Common Mistakes to Avoid

  • Mixing client and server concerns; avoid performing privileged data fetches on the client.
  • Ignoring authentication on API routes; ensure all protected routes verify Clerk sessions.
  • Hard-coding secrets in code or commits; use environment-based configuration only.
  • Over-fetching data; curate API responses and paginate or window results for dashboards.

Related implementation resources: AI Use Case for Software Agencies Using Github Copilot To Accelerate Boilerplate Code Generation for New Client Mvps.

FAQ

  • What is a CLAUDE.md template for this stack?

    A copyable Claude Code instruction block that guides implementing a Next.js + TS + Supabase + Clerk + Stripe SaaS with AI quizzes, adaptive practice, and dashboards.

  • Which tech stack does this CLAUDE.md Template cover?

    Next.js (App Router) with TypeScript, Supabase as DB, Clerk for auth, Stripe for payments, AI quizzes, adaptive practice, and dashboards.

  • How do I use the copyable CLAUDE.md Template block?

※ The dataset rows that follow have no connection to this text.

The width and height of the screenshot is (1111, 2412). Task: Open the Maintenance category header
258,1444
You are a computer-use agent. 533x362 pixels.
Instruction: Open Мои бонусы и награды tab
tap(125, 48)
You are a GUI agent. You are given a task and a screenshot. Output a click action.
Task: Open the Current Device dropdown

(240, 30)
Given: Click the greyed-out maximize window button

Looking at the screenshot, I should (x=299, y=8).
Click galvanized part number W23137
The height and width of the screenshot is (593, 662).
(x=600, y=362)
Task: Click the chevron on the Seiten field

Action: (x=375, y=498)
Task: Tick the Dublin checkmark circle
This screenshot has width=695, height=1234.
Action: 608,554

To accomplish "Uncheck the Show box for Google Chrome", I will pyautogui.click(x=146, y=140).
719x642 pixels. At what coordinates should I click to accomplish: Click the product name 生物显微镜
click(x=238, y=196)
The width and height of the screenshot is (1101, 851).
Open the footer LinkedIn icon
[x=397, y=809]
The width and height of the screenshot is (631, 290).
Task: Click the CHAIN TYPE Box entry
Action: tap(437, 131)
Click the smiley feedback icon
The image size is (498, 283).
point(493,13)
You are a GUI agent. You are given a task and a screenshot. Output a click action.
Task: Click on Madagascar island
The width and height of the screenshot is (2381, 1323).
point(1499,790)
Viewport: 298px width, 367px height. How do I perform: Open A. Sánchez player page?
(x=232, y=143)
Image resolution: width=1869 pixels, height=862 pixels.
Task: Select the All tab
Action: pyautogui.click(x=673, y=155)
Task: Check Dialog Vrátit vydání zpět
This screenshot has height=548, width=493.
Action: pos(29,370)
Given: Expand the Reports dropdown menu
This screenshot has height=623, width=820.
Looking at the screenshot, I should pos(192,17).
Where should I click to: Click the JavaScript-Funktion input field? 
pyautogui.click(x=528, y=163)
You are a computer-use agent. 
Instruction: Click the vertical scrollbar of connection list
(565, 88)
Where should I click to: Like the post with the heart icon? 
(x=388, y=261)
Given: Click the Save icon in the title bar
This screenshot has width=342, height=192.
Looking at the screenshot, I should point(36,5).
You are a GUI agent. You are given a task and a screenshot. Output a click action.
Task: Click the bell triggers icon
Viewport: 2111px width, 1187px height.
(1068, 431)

    Copy the code block under Copyable CLAUDE.md Template into a CLAUDE.md file at your repo root, then run Claude to generate scaffolding and enforcement rules.

  • What security considerations are included?

    Server-side secrets handling, Stripe webhook verification, authenticated API routes, and CSRF considerations for forms.

  • What is the recommended deployment?

    Deploy to Vercel or a similar serverless host; configure environment vars and Stripe/Clerk webhooks; monitor with logs and error tracking.